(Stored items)
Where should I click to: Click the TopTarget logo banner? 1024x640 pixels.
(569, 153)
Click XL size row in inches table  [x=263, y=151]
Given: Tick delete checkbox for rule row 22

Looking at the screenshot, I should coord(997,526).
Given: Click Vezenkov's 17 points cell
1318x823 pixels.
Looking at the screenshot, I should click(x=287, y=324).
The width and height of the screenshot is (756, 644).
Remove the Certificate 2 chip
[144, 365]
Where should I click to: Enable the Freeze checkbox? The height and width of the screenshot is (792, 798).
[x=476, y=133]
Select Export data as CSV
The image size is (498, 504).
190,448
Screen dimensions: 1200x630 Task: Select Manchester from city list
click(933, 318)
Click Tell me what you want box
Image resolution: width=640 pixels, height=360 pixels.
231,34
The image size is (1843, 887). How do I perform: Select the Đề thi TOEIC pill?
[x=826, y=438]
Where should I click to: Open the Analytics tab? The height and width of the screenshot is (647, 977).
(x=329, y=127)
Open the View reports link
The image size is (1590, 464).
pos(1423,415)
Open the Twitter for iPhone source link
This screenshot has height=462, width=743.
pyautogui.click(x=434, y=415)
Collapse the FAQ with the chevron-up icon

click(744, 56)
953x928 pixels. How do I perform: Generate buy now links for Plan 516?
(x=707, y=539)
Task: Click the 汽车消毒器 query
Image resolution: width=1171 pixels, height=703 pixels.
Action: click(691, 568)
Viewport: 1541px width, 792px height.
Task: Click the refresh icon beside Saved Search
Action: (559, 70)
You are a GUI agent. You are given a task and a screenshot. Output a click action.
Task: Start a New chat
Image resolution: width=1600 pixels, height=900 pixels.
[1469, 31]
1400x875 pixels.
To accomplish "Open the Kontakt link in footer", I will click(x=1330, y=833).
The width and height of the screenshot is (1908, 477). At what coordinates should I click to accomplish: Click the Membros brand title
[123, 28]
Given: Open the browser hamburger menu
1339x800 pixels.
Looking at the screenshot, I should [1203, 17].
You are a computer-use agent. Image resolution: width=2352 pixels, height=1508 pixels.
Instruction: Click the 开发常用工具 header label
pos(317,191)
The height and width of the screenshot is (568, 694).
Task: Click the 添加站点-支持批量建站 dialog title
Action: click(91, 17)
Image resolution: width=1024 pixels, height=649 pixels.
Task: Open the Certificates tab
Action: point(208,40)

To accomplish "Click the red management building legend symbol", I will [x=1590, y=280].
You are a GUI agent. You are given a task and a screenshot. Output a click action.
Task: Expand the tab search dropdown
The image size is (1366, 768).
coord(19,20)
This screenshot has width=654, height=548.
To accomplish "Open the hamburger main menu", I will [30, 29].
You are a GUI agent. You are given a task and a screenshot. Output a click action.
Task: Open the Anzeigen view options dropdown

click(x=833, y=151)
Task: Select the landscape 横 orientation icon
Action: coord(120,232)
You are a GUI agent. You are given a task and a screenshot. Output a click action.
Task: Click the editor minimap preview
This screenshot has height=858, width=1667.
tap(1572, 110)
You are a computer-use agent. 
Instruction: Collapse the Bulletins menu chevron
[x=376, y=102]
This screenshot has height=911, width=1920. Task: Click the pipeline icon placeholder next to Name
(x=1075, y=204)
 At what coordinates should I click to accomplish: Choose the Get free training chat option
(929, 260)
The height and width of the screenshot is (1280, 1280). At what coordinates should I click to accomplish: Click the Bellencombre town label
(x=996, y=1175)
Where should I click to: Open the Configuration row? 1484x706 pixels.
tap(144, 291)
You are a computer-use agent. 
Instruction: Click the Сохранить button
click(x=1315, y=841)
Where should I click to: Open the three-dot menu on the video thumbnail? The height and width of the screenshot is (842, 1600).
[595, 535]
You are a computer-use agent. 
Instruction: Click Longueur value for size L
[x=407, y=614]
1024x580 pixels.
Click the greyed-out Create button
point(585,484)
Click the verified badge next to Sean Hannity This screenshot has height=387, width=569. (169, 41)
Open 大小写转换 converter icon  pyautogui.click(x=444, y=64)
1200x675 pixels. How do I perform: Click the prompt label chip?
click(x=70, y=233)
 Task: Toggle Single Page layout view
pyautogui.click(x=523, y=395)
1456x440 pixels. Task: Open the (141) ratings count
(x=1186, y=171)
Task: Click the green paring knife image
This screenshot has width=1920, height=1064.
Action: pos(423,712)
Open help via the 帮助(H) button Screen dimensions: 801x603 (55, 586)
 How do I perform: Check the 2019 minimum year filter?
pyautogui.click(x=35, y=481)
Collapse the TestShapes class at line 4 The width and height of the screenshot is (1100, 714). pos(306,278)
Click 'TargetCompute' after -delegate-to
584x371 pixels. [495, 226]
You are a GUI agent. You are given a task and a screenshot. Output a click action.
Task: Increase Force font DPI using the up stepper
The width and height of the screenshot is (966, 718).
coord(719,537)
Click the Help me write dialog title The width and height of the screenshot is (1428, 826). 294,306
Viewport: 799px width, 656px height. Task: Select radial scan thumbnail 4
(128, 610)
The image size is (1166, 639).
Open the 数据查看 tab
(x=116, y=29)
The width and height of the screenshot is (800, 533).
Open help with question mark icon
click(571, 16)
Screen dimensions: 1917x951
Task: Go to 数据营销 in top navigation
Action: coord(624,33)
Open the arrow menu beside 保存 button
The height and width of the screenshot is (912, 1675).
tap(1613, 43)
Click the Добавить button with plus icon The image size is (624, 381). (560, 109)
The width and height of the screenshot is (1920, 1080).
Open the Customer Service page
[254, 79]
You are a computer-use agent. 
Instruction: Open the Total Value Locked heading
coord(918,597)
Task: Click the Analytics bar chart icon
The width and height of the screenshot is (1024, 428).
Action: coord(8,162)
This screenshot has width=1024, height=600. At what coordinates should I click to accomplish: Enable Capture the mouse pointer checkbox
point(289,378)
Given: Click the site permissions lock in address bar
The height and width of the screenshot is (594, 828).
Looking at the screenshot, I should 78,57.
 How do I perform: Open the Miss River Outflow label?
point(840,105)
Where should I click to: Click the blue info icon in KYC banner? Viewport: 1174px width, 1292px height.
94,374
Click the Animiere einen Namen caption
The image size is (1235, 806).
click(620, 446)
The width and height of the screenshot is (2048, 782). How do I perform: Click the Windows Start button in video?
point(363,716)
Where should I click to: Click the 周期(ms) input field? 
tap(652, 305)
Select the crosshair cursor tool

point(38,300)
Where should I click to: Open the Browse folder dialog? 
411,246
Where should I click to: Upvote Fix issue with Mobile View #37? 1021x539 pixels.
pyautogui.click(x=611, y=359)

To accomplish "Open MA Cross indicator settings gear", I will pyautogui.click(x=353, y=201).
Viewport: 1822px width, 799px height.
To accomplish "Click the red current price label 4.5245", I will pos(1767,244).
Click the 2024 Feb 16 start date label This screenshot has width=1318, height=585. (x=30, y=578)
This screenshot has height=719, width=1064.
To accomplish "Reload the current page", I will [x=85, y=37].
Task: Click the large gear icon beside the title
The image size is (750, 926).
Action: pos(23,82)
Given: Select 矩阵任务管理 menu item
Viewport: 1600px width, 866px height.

## Task details
Word-for-word copies of all the records are required.

## Answer area
Where should I click to: Click the TopTarget logo banner? 1024x640 pixels.
(569, 153)
Click XL size row in inches table  [x=263, y=151]
Given: Tick delete checkbox for rule row 22

Looking at the screenshot, I should coord(997,526).
Given: Click Vezenkov's 17 points cell
1318x823 pixels.
Looking at the screenshot, I should click(x=287, y=324).
The width and height of the screenshot is (756, 644).
Remove the Certificate 2 chip
[144, 365]
Where should I click to: Enable the Freeze checkbox? The height and width of the screenshot is (792, 798).
[x=476, y=133]
Select Export data as CSV
The image size is (498, 504).
190,448
Screen dimensions: 1200x630 Task: Select Manchester from city list
click(933, 318)
Click Tell me what you want box
Image resolution: width=640 pixels, height=360 pixels.
231,34
The image size is (1843, 887). How do I perform: Select the Đề thi TOEIC pill?
[x=826, y=438]
Where should I click to: Open the Analytics tab? The height and width of the screenshot is (647, 977).
(x=329, y=127)
Open the View reports link
The image size is (1590, 464).
pos(1423,415)
Open the Twitter for iPhone source link
This screenshot has height=462, width=743.
pyautogui.click(x=434, y=415)
Collapse the FAQ with the chevron-up icon

click(744, 56)
953x928 pixels. How do I perform: Generate buy now links for Plan 516?
(x=707, y=539)
Task: Click the 汽车消毒器 query
Image resolution: width=1171 pixels, height=703 pixels.
Action: click(691, 568)
Viewport: 1541px width, 792px height.
Task: Click the refresh icon beside Saved Search
Action: (559, 70)
You are a GUI agent. You are given a task and a screenshot. Output a click action.
Task: Start a New chat
Image resolution: width=1600 pixels, height=900 pixels.
[1469, 31]
1400x875 pixels.
To accomplish "Open the Kontakt link in footer", I will click(x=1330, y=833).
The width and height of the screenshot is (1908, 477). At what coordinates should I click to accomplish: Click the Membros brand title
[123, 28]
Given: Open the browser hamburger menu
1339x800 pixels.
Looking at the screenshot, I should [1203, 17].
You are a computer-use agent. Image resolution: width=2352 pixels, height=1508 pixels.
Instruction: Click the 开发常用工具 header label
pos(317,191)
The height and width of the screenshot is (568, 694).
Task: Click the 添加站点-支持批量建站 dialog title
Action: click(91, 17)
Image resolution: width=1024 pixels, height=649 pixels.
Task: Open the Certificates tab
Action: point(208,40)

To accomplish "Click the red management building legend symbol", I will [x=1590, y=280].
You are a GUI agent. You are given a task and a screenshot. Output a click action.
Task: Expand the tab search dropdown
The image size is (1366, 768).
coord(19,20)
This screenshot has width=654, height=548.
To accomplish "Open the hamburger main menu", I will [30, 29].
You are a GUI agent. You are given a task and a screenshot. Output a click action.
Task: Open the Anzeigen view options dropdown

click(x=833, y=151)
Task: Select the landscape 横 orientation icon
Action: coord(120,232)
You are a GUI agent. You are given a task and a screenshot. Output a click action.
Task: Click the editor minimap preview
This screenshot has height=858, width=1667.
tap(1572, 110)
You are a computer-use agent. 
Instruction: Collapse the Bulletins menu chevron
[x=376, y=102]
This screenshot has height=911, width=1920. Task: Click the pipeline icon placeholder next to Name
(x=1075, y=204)
 At what coordinates should I click to accomplish: Choose the Get free training chat option
(929, 260)
The height and width of the screenshot is (1280, 1280). At what coordinates should I click to accomplish: Click the Bellencombre town label
(x=996, y=1175)
Where should I click to: Open the Configuration row? 1484x706 pixels.
tap(144, 291)
You are a computer-use agent. 
Instruction: Click the Сохранить button
click(x=1315, y=841)
Where should I click to: Open the three-dot menu on the video thumbnail? The height and width of the screenshot is (842, 1600).
[595, 535]
You are a computer-use agent. 
Instruction: Click Longueur value for size L
[x=407, y=614]
1024x580 pixels.
Click the greyed-out Create button
point(585,484)
Click the verified badge next to Sean Hannity This screenshot has height=387, width=569. (169, 41)
Open 大小写转换 converter icon  pyautogui.click(x=444, y=64)
1200x675 pixels. How do I perform: Click the prompt label chip?
click(x=70, y=233)
 Task: Toggle Single Page layout view
pyautogui.click(x=523, y=395)
1456x440 pixels. Task: Open the (141) ratings count
(x=1186, y=171)
Task: Click the green paring knife image
This screenshot has width=1920, height=1064.
Action: pos(423,712)
Open help via the 帮助(H) button Screen dimensions: 801x603 (55, 586)
 How do I perform: Check the 2019 minimum year filter?
pyautogui.click(x=35, y=481)
Collapse the TestShapes class at line 4 The width and height of the screenshot is (1100, 714). pos(306,278)
Click 'TargetCompute' after -delegate-to
584x371 pixels. [495, 226]
You are a GUI agent. You are given a task and a screenshot. Output a click action.
Task: Increase Force font DPI using the up stepper
The width and height of the screenshot is (966, 718).
coord(719,537)
Click the Help me write dialog title The width and height of the screenshot is (1428, 826). 294,306
Viewport: 799px width, 656px height. Task: Select radial scan thumbnail 4
(128, 610)
The image size is (1166, 639).
Open the 数据查看 tab
(x=116, y=29)
The width and height of the screenshot is (800, 533).
Open help with question mark icon
click(571, 16)
Screen dimensions: 1917x951
Task: Go to 数据营销 in top navigation
Action: coord(624,33)
Open the arrow menu beside 保存 button
The height and width of the screenshot is (912, 1675).
tap(1613, 43)
Click the Добавить button with plus icon The image size is (624, 381). (560, 109)
The width and height of the screenshot is (1920, 1080).
Open the Customer Service page
[254, 79]
You are a computer-use agent. 
Instruction: Open the Total Value Locked heading
coord(918,597)
Task: Click the Analytics bar chart icon
The width and height of the screenshot is (1024, 428).
Action: coord(8,162)
This screenshot has width=1024, height=600. At what coordinates should I click to accomplish: Enable Capture the mouse pointer checkbox
point(289,378)
Given: Click the site permissions lock in address bar
The height and width of the screenshot is (594, 828).
Looking at the screenshot, I should 78,57.
 How do I perform: Open the Miss River Outflow label?
point(840,105)
Where should I click to: Click the blue info icon in KYC banner? Viewport: 1174px width, 1292px height.
94,374
Click the Animiere einen Namen caption
The image size is (1235, 806).
click(620, 446)
The width and height of the screenshot is (2048, 782). How do I perform: Click the Windows Start button in video?
point(363,716)
Where should I click to: Click the 周期(ms) input field? 
tap(652, 305)
Select the crosshair cursor tool

point(38,300)
Where should I click to: Open the Browse folder dialog? 
411,246
Where should I click to: Upvote Fix issue with Mobile View #37? 1021x539 pixels.
pyautogui.click(x=611, y=359)

To accomplish "Open MA Cross indicator settings gear", I will pyautogui.click(x=353, y=201).
Viewport: 1822px width, 799px height.
To accomplish "Click the red current price label 4.5245", I will pos(1767,244).
Click the 2024 Feb 16 start date label This screenshot has width=1318, height=585. (x=30, y=578)
This screenshot has height=719, width=1064.
To accomplish "Reload the current page", I will [x=85, y=37].
Task: Click the large gear icon beside the title
The image size is (750, 926).
Action: pos(23,82)
Given: Select 矩阵任务管理 menu item
Viewport: 1600px width, 866px height.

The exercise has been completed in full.